* DIRECTIONS FOR THIS TASK
An exact repetition of every entry, with no images, is the required answer.

[Collected data]
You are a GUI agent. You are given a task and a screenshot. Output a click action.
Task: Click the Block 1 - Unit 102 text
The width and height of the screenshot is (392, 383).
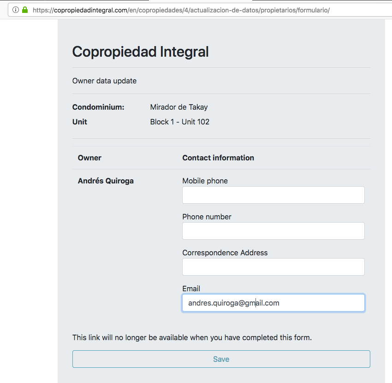180,122
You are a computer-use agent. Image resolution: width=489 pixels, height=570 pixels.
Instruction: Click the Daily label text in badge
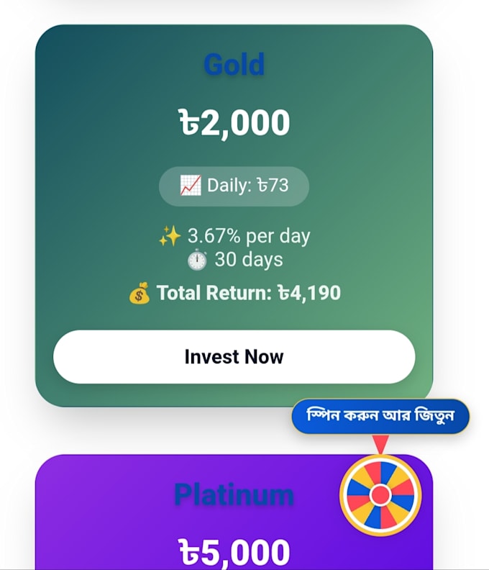[x=229, y=186]
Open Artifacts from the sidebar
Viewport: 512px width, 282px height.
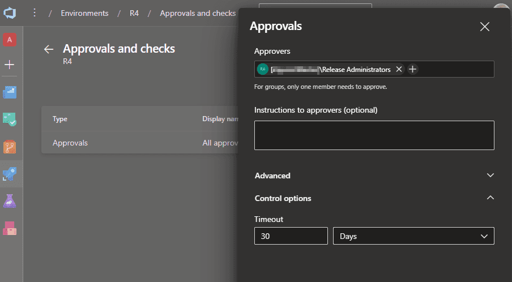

* REPLY
You are a GUI agent. You are given a task and a screenshot. Output a click action.
Task: Click the Block 1 - Unit 102 text
The width and height of the screenshot is (392, 383).
180,122
You are a computer-use agent. Image resolution: width=489 pixels, height=570 pixels.
Instruction: Click the Daily label text in badge
[x=229, y=186]
Open Artifacts from the sidebar
Viewport: 512px width, 282px height.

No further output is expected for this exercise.